Russell clinches pole in F1 China Sprint Qualifying, Mercedes front-row

George Russell claimed pole in Shanghai as Mercedes locked out the front row, with Kimi Antonelli set to start second after being cleared of impeding Lando Norris in the f1 china sprint qualifying session. The result positions Mercedes as favourites for the weekend sprint and forces rivals to address both strategy and recent handling or power-delivery problems.
F1 China Sprint Qualifying: Russell’s pace
Russell set the fastest time in all three segments of Sprint Qualifying and posted a 1m 31. 520s in SQ3 on the soft tyre, leaving him nearly three-tenths clear of teammate Kimi Antonelli. He had also topped the sole one-hour practice earlier in the day, underlining consistent race-pace from Mercedes across track sessions. The figures suggest Mercedes arrived in Shanghai with a measurable pace advantage that translated cleanly into qualifying performance.
Mercedes front-row with Antonelli
Mercedes completed a front-row lockout in Shanghai; Antonelli will start second after being cleared of an impeding incident involving Lando Norris, and Russell had posted a 1m 33. 030s in the opening SQ segment that left him four-tenths clear before the team curtailed further running. That early, decisive pace and the team’s decision to return to the garage point to a deliberate setup and tyre plan intended to protect track position rather than extract marginal gains late in sessions.
Ferrari and Red Bull responses
Lando Norris finished best of the rest but more than six-tenths off Russell, with Lewis Hamilton fourth ahead of Oscar Piastri, while Charles Leclerc was a second down in sixth and Max Verstappen only eighth; the top 10 was completed by Ollie Bearman and Isack Hadjar. Ferrari elected not to run its radical ‘flip-flop’ rear wing in qualifying, and Red Bull drivers encountered drivability and power-delivery complaints in practice and qualifying, with Verstappen calling the early new-era racing “a jungle out there. ” The pattern suggests rivals face a two-front problem: matching Mercedes’ outright lap speed and resolving the electrical power and drivability issues that have affected starts and on-track stability.
Other grid details underline the scattered competitiveness: Nico Hulkenberg will start the 19-lap Sprint from 11th after just missing SQ3, Esteban Ocon qualified 12th, and a group including Liam Lawson, Gabriel Bortoleto, Arvid Lindblad and Franco Colapinto filled 13th through 16th. Williams drivers Carlos Sainz and Alex Albon, plus Aston Martins Fernando Alonso and Lance Stroll, exited in SQ1; Cadillac occupy the final row with Valtteri Bottas ahead of Sergio Perez, the latter unable to set a lap time because of a fuel-system issue. The diversity of results illustrates that while Mercedes lead, performance across the field remains uneven and vulnerable to setup or reliability problems.
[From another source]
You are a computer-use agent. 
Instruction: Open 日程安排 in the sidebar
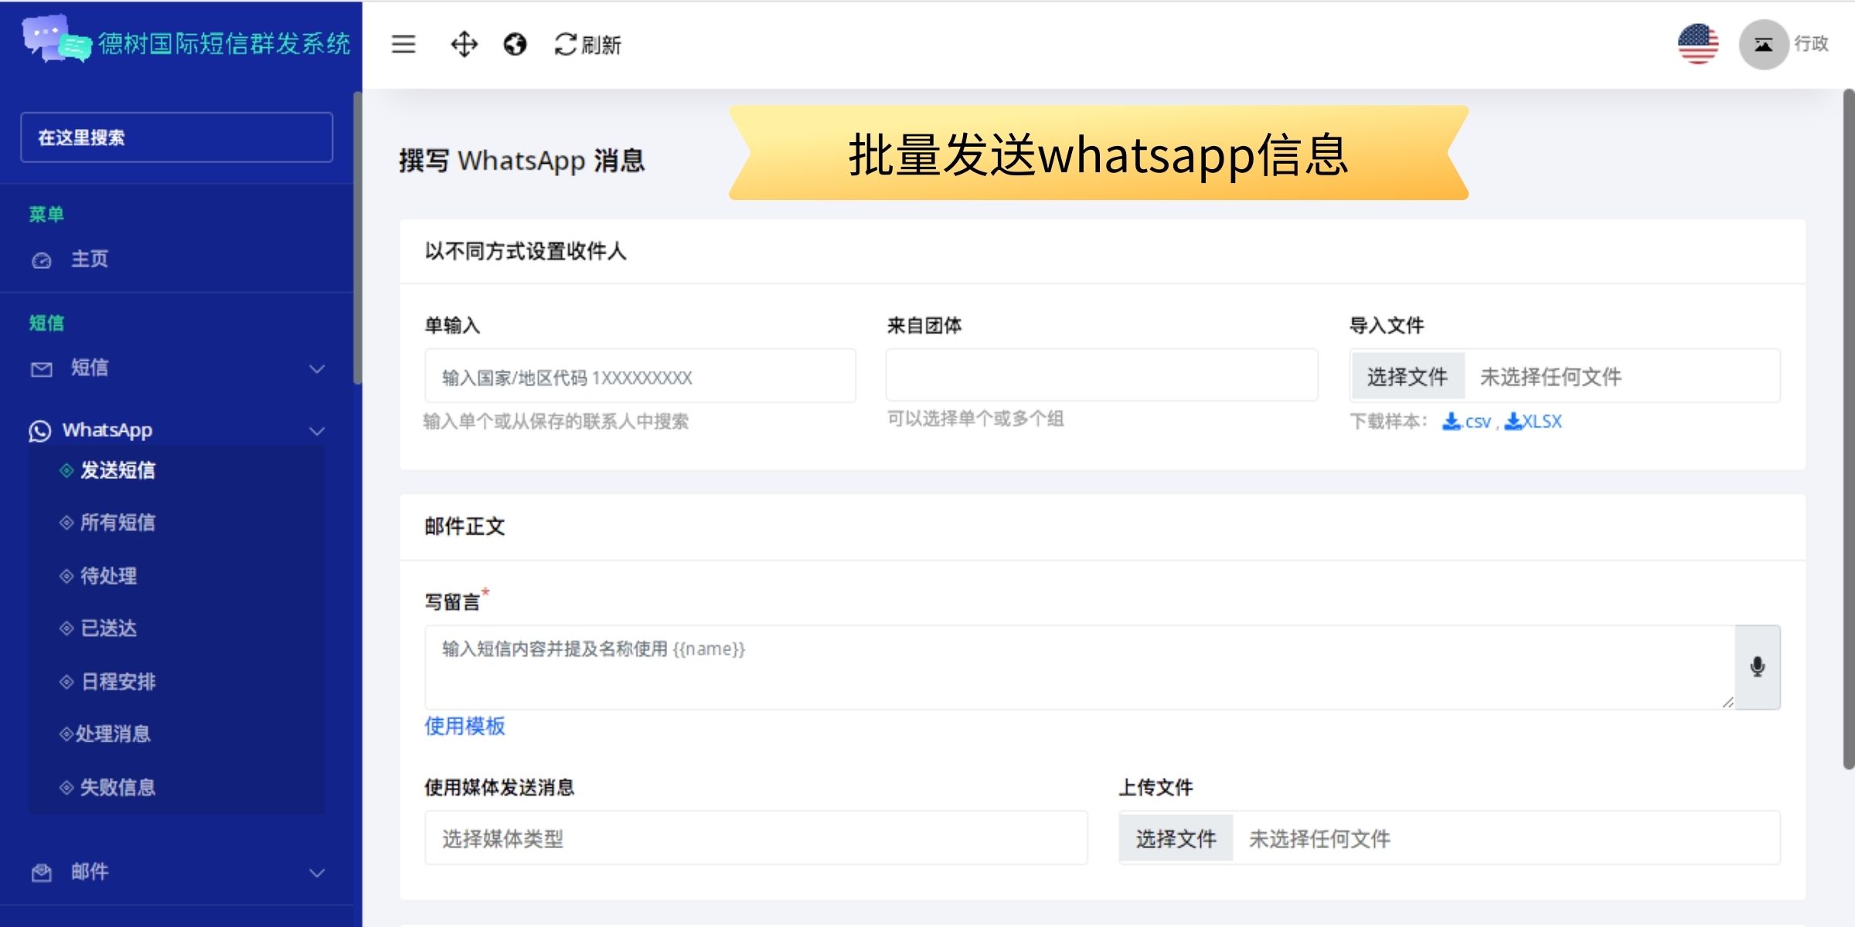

Saturday’s confirmed next event is the 19-lap Sprint in Shanghai. If Russell converts pole into a Sprint win, Mercedes could reinforce the case for another 1-2 finish and deepen the early season advantage; if rivals address the flip-flop wing deployment and the FIA elects to modify electrical power rules before the Japanese Grand Prix later this month, teams could see a different competitive balance by the next marquee race.